After April 1949 the affair became a public scandal when Feeney undertook in the press the defence of dismissed laymen who were teaching in the Jesuit College (founded in Boston by the Society of Jesus in 1863) that those who were not members of the Catholic Church were damned.

Feeney criticized Cushing for, among other things, accepting the church's definition of “baptism of desire". Finally, in 1949, Cushing declared Feeney's St. Benedict's Center off-limits to Catholics. That same year Boston College and Boston College High School dismissed four of the Center's members from the theology faculty for spreading Feeney's views in the classroom. In light of his controversial behavior, his Jesuit superiors ordered him to leave the Center for a post at College of the Holy Cross, but he repeatedly refused, which led to his expulsion from the order. Cushing suspended Feeney's priestly faculties in April 1949; Feeney continued to celebrate the sacraments although he was no longer authorized to do so.

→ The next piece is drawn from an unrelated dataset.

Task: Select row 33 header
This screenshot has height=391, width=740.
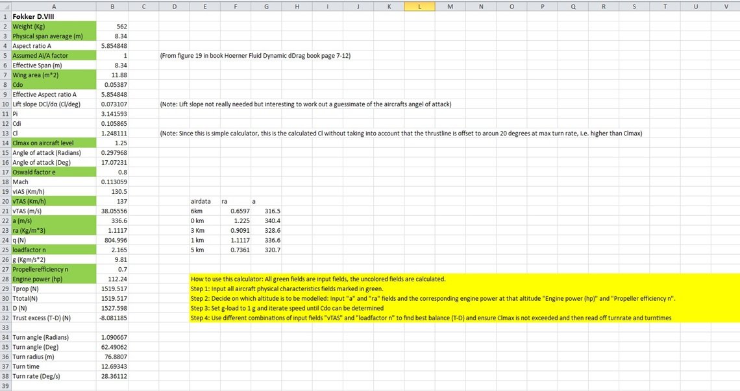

On August 8, 1949, Cardinal Francesco Marchetti Selvaggiani of the Holy Office sent a protocol letter to Archbishop Cushing on the meaning of the dogma extra Ecclesiam nulla salus (outside the church there is no salvation), which Feeney refused to accept. This protocol, approved by the Pope on July 28, 1949 stated "(T)his dogma must be understood in that sense in which the Church herself understands it. For, it was not to private judgments that Our Saviour gave for explanation those things that are contained in the deposit of faith, but to the teaching authority of the Church."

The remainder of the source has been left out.